Daniel’s eyes met hers. I’d never seen him that way before. To me, he was always so aloof and unemotional. It was… the reaction I had been looking for all my life, the visceral love I’d been after. See, I was like Mom, not you and him. I wanted more than that chilly disapproval and I got it, only it was too late… He shrugged. In retrospect, I was too needy, and he didn’t know what to do with a son who wasn’t cut from military cloth. Oil and water. I should have handled it differently, but I didn’t.
“And neither did he.”
It’s not anyone’s fault.
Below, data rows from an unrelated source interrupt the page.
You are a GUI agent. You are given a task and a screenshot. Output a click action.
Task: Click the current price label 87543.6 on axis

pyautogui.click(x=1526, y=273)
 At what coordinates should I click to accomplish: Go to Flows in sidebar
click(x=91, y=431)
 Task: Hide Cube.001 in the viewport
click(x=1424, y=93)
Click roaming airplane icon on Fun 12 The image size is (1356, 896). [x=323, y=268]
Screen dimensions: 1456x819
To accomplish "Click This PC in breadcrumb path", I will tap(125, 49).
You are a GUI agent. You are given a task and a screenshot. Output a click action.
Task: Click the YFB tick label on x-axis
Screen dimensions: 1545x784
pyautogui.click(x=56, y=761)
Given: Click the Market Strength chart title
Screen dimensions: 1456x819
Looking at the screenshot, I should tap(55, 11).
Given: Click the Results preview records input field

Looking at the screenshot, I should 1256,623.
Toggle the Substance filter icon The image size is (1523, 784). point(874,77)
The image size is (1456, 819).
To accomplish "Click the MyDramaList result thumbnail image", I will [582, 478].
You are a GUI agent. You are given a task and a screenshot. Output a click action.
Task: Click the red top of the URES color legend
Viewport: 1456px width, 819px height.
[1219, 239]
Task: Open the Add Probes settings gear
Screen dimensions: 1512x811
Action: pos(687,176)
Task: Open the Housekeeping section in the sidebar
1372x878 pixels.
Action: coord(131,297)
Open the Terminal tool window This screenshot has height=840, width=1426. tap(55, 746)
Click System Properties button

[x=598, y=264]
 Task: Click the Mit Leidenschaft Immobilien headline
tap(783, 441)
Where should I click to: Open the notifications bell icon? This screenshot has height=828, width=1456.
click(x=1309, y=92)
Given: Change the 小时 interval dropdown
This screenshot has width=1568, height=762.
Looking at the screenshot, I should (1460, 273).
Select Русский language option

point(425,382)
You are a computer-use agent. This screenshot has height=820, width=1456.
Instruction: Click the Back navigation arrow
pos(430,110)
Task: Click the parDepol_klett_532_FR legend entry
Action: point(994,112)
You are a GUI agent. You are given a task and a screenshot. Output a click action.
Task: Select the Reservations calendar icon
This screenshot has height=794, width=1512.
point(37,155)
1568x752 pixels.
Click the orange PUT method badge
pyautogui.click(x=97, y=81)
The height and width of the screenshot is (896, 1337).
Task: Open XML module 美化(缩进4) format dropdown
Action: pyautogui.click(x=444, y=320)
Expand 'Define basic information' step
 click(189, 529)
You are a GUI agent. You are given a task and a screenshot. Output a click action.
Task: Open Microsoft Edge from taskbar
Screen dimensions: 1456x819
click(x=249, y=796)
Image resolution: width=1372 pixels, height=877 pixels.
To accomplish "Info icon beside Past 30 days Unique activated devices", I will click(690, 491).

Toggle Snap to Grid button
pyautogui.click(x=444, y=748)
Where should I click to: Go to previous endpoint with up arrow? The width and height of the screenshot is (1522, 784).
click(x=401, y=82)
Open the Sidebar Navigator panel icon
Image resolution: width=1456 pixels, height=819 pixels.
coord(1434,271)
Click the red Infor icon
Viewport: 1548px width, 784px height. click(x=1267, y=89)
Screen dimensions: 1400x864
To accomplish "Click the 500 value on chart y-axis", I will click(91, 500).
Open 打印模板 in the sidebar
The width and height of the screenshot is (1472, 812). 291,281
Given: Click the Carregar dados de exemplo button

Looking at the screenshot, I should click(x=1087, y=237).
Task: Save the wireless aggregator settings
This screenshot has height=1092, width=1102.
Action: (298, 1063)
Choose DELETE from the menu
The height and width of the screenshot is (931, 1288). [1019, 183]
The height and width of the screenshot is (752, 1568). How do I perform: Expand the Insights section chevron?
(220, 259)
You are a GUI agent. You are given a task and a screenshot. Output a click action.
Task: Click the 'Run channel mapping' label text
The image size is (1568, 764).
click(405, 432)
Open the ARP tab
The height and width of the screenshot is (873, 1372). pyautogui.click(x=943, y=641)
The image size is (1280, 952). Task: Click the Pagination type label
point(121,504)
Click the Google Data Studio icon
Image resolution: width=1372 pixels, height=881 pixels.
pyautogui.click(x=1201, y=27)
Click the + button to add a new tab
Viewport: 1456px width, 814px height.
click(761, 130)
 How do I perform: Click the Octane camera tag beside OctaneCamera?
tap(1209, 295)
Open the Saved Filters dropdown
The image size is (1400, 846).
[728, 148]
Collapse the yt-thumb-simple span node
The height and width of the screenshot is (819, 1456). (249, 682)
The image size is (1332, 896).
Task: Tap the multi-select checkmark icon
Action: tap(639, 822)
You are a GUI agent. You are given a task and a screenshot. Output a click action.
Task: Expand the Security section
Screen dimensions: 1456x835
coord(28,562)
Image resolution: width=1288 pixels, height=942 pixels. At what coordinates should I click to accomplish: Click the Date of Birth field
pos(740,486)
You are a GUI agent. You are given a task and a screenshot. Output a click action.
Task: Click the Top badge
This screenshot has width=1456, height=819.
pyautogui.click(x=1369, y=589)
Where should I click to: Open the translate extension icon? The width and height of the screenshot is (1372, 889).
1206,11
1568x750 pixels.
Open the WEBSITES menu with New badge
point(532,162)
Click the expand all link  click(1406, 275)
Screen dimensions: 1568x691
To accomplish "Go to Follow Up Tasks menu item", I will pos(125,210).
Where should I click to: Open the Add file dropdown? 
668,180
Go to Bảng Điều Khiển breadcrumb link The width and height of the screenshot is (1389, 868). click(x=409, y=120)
It just… was.
Grier leaned back in her chair, thinking of the way their family had aligned, she and their father on one side, Daniel and their mother on the other.
It wasn’t his fault, her brother said with a kind of stern tone she’d never heard from him before. The way I ended… he screamed, Grier… and then as I was dying, I heard him say, over and over again, Danny boy… my Danny boy-
As Daniel’s voice broke, she was compelled to get up and go to him. Before she knew what she was doing, she put her arms around…
Herself.
Please don’t hate him, he said from the far corner, having shifted quick as a blink.
“Please don’t run,” she countered.
I’m sorry… I have to go…
He disappeared before her as if he couldn’t hold his emotions in any longer, his despair lingering in the cold spot he left behind.
She stood for a time, staring at the vacant space he’d just occupied. She and her father had been two of a kind, and in their intellectual accord, they’d locked the others out, hadn’t they. Her mother and brother had taken to their addictions while she and her father had been in lockstep with the law and their careers and their external passions.
She’d known it on some level… and maybe that had been part of her drive to save Daniel. Her brother’s addiction and her efforts to pull him out of it had been the link they hadn’t found outside of childhood: She had always blamed herself-and for a brief moment tonight, she had blamed her father.
Now… she was angry at that man with the eye patch. Viciously angry. If Daniel had lived, maybe they’d have figured it all out. Forgiven each other, all three of them, for the past. Moved along to… something that their family had had only on the surface. After all, privilege and money and breeding could cover up a multitude of problems-and didn’t ensure that the closeness on a Christmas card was actually more than a pose once a year for a photographer.
Shaking her head, she went back to her seat and stared at the dossiers.
Isaac was going to even the score for her family, she thought. By being the one who brought down that maniacal bastard who had killed her brother and all but ruined her father.